::: Provided information
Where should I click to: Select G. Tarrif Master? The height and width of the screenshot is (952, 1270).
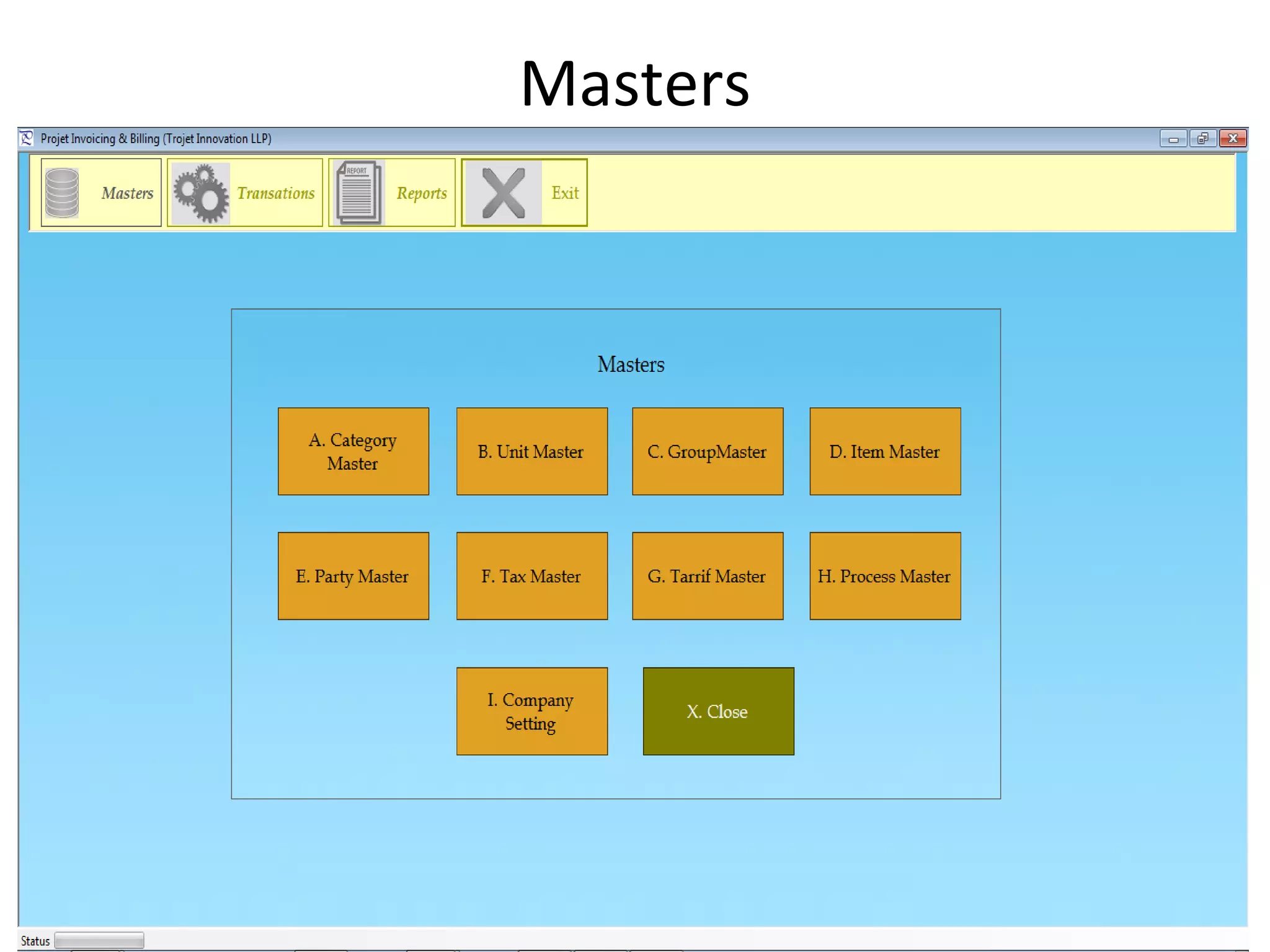click(707, 576)
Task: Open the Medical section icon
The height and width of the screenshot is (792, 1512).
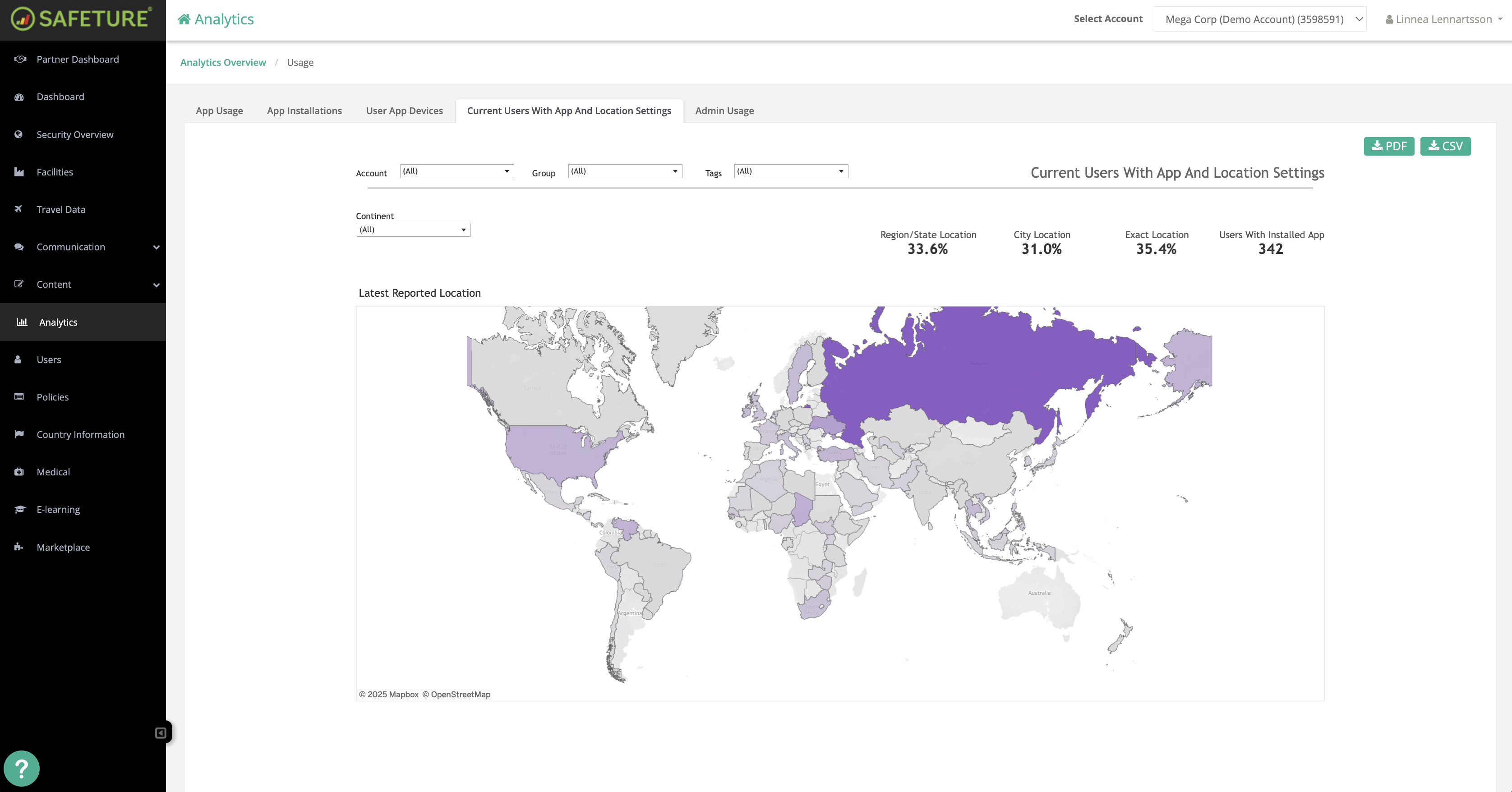Action: [19, 471]
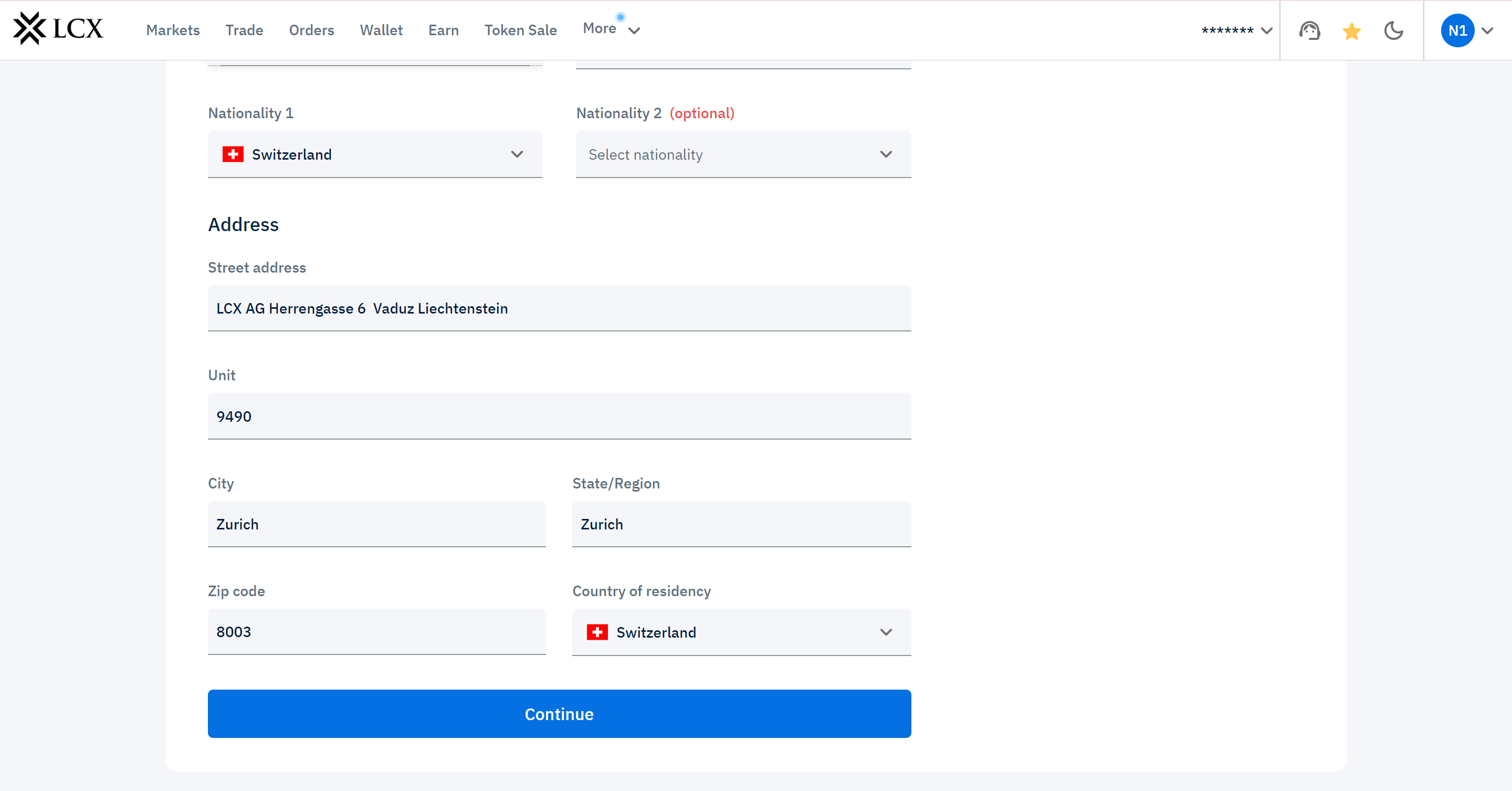Viewport: 1512px width, 791px height.
Task: Click the Street address input field
Action: pos(559,308)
::::::
#### Work request:
Would you restate the listing word for word and leave every picture out?

#### Your response:
Where should I click to: Select G. Tarrif Master? The height and width of the screenshot is (952, 1270).
click(707, 576)
Task: Open the Medical section icon
The height and width of the screenshot is (792, 1512).
Action: [19, 471]
Viewport: 1512px width, 791px height.
Task: Click the Street address input field
Action: pos(559,308)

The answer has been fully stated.